#### DIRECTIONS:
Lay out the lines of the records below as a Markdown table with the columns Row and Record line, starting at the line that contains "Task: Select the Text tool icon" and ending at the line that contains "Action: pos(17,256)", both included. Number each line, skip blank lines, and leave the pictures out.

#### DATA LINES:
## start

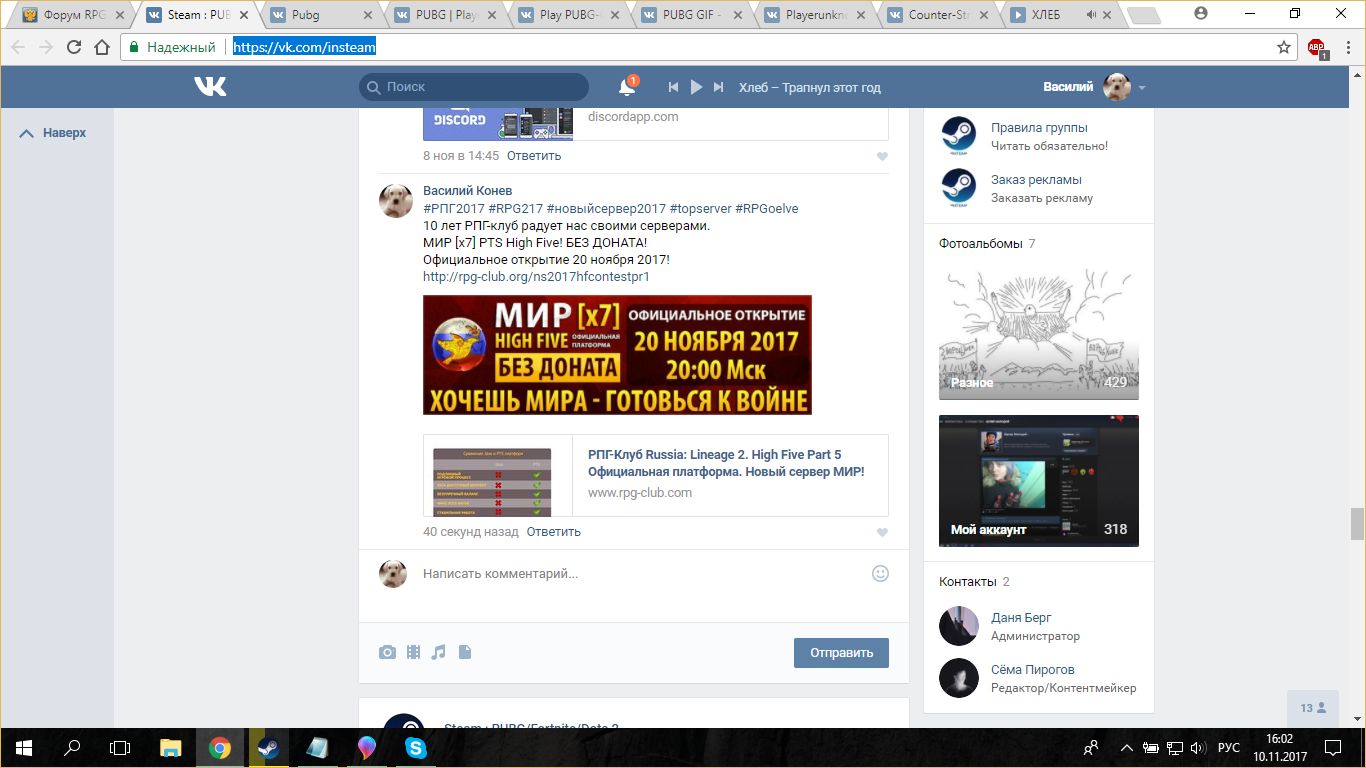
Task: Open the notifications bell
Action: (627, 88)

## end
## start

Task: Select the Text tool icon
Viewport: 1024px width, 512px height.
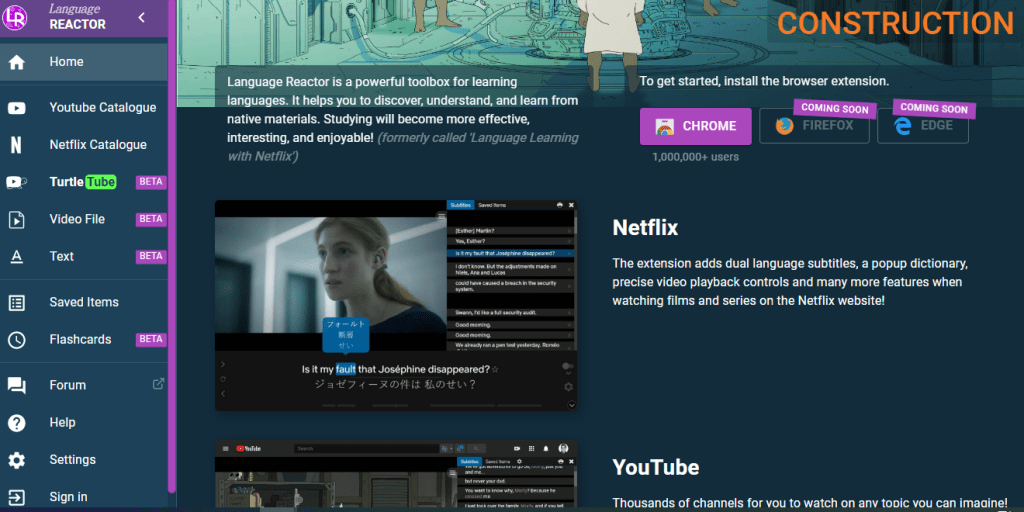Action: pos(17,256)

## end
## start

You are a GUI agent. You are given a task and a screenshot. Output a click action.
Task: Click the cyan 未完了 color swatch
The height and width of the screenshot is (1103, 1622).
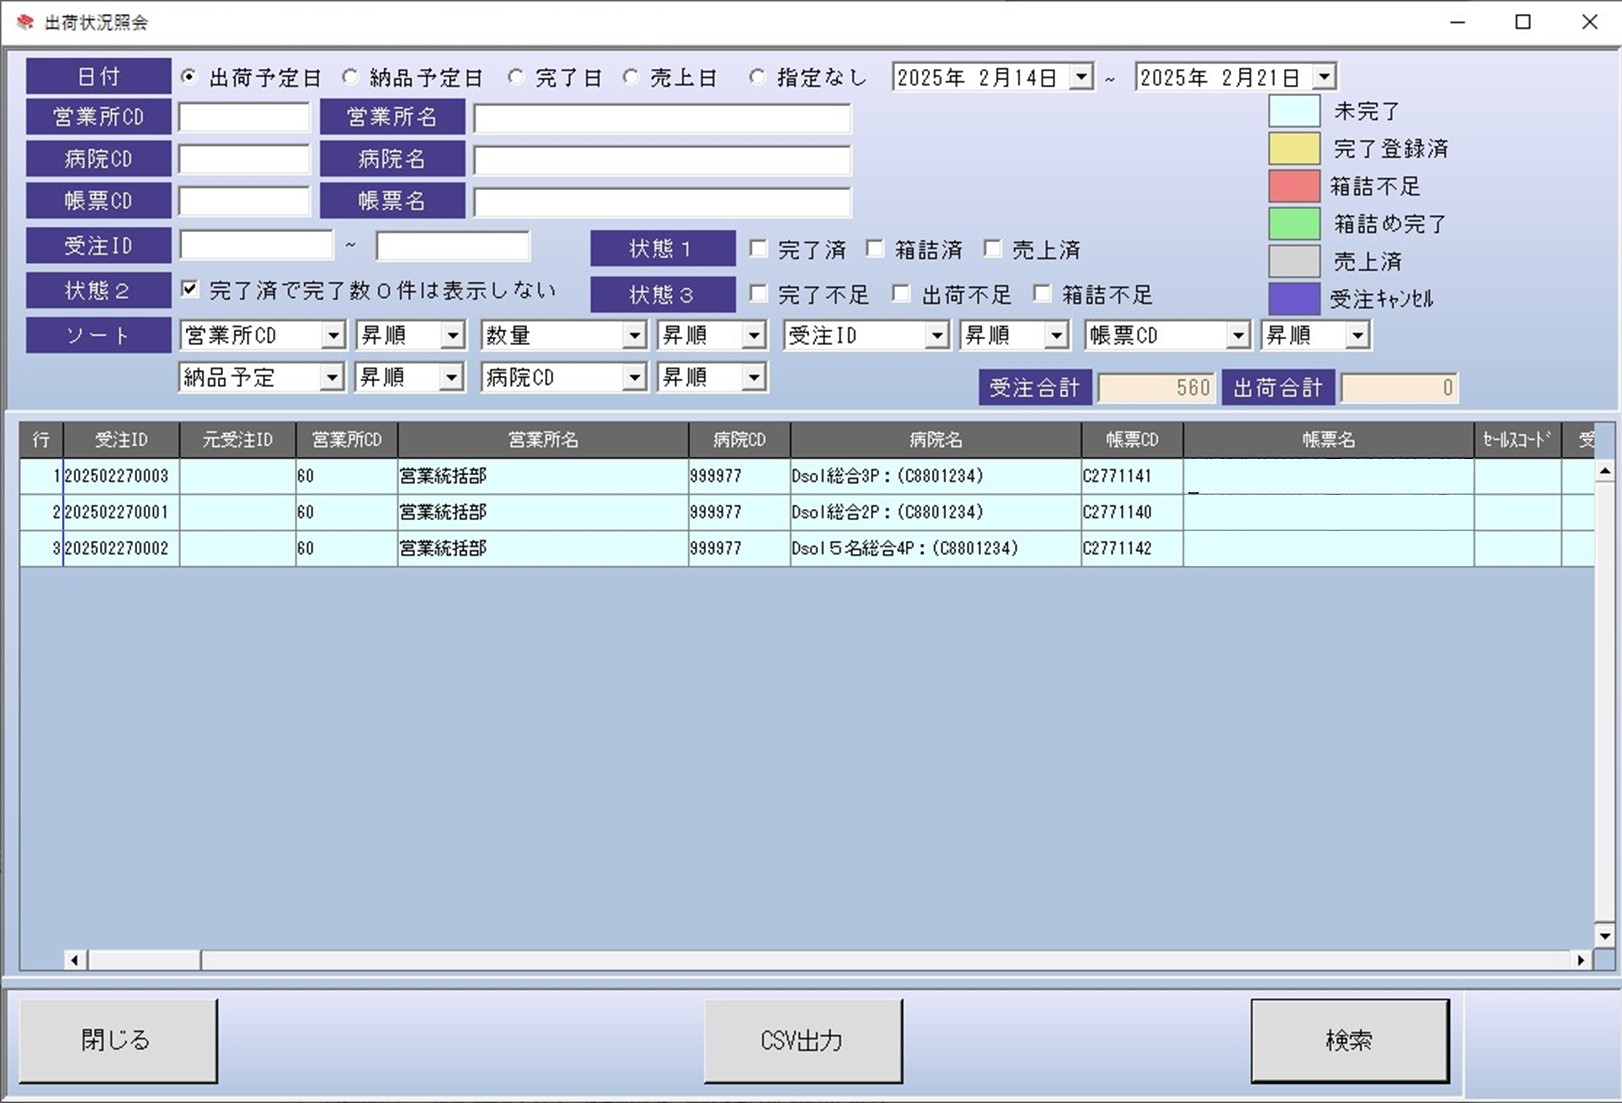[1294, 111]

## end

#### EXERCISE OUTPUT:
| Row | Record line |
|---|---|
| 1 | Task: Select the Text tool icon |
| 2 | Viewport: 1024px width, 512px height. |
| 3 | Action: pos(17,256) |